Préstamos con tasas de hasta 1.375%: crecen los reclamos
Los reclamos contra bancos y fintech por préstamos aumentaron 92% en el primer semestre y llegaron a 200 casos. Las denuncias por tasas excesivas crecieron 394%, en un contexto de fuerte aumento de la morosidad familiar. El BCRA registró en mayo una mora del 12,8% entre los hogares.

Los reclamos contra bancos y fintech por las condiciones de los préstamos aumentaron 92% durante el primer semestre de 2026 y llegaron a 200 casos, según datos de la Subsecretaría de Defensa del Consumidor y Lealtad Comercial. El principal motivo fueron las tasas consideradas excesivas, mientras crece la preocupación oficial por el endeudamiento de las familias.
Las denuncias vinculadas específicamente con el costo de los créditos aumentaron 394% interanual. También se incrementaron los reclamos por hostigamiento, maltrato o acoso a los usuarios, que subieron 360%, y aquellos relacionados con la falta de información relevante, con un alza del 131%.
Entre las irregularidades detectadas aparecen la falta de información sobre el Costo Financiero Total (CFT), datos incompletos o confusos y la ausencia de contratos o documentación con las condiciones del préstamo.
El CFT es especialmente relevante porque incorpora, además de la tasa de interés, otros costos asociados al financiamiento. Por eso permite comparar cuánto terminará pagando realmente un usuario por un crédito.
El aumento de los reclamos se produce en un contexto de mayor morosidad. El Banco Central informó que el coeficiente de mora de las financiaciones a las familias llegó al 12,8% en mayo, 0,4 puntos porcentuales por encima del mes anterior.
La situación también se observa entre los proveedores no financieros de crédito. Según el último informe del BCRA, los préstamos personales otorgados por estos operadores registraron una tasa nominal anual promedio ponderada del 144% en febrero de 2026.
En el sistema bancario, la tasa promedio de los préstamos personales se ubicó en 66,6% nominal anual en junio, con una tasa efectiva anual del 91,2%, de acuerdo con el Informe Monetario Mensual del BCRA.
Sin embargo, los valores promedio esconden una fuerte dispersión entre entidades y perfiles de clientes. En determinadas líneas de crédito, las tasas pueden ser considerablemente superiores y el CFT puede superar ampliamente la tasa nominal informada.
El caso de las billeteras virtuales concentra buena parte de la discusión. Mercado Pago, por ejemplo, ofrece préstamos personales con condiciones que varían según el perfil y el comportamiento de cada usuario. La compañía utiliza diferentes variables para establecer el límite disponible y la tasa aplicada.
El Gobierno, mientras tanto, mantiene conversaciones con bancos y fintech sobre el costo del crédito y el aumento de la morosidad. El ministro de Economía, Luis Caputo, cuestionó públicamente las tasas que alcanzan niveles de 400% o 700%, aunque descartó por ahora una intervención directa sobre los valores.
El argumento oficial es que las tasas de los préstamos personales son libres y que los usuarios pueden comparar las distintas alternativas disponibles antes de tomar financiamiento.

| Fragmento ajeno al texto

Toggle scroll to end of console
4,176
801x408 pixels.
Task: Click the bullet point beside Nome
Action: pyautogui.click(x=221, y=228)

Desde el sector financiero, en cambio, sostienen que necesitan mayor información sobre los clientes para evaluar el riesgo crediticio y plantean una reducción de la carga impositiva como una de las vías para abaratar el financiamiento.
El crecimiento del crédito también había sido uno de los fenómenos destacados por el BCRA durante 2025. El financiamiento al sector privado en pesos aumentó 27,4% real durante ese año, mientras que la morosidad de los hogares cerró en 9,3% de la cartera destinada a familias.
Para 2026, el problema central pasó de ser solamente el acceso al crédito a la capacidad de los hogares para afrontar las cuotas. El BCRA registró una mora familiar del 12,1% en abril y del 12,8% en mayo, mostrando que el deterioro continuó durante el segundo trimestre.
En paralelo, el Congreso analiza más de 30 iniciativas vinculadas con el endeudamiento y la regulación de los créditos. Algunas propuestas buscan establecer límites a las tasas o mejorar las condiciones de refinanciación para quienes no pueden afrontar sus obligaciones.
El debate quedó así planteado entre dos posiciones: quienes reclaman mayores controles sobre el costo de los préstamos y quienes defienden la libertad de las entidades para fijar sus tasas según el riesgo de cada cliente.
Mientras esa discusión continúa, el salto de los reclamos ante Defensa del Consumidor funciona como una señal del problema: cada vez más usuarios cuestionan cuánto les cuesta financiarse y, sobre todo, si recibieron información suficiente antes de asumir una deuda.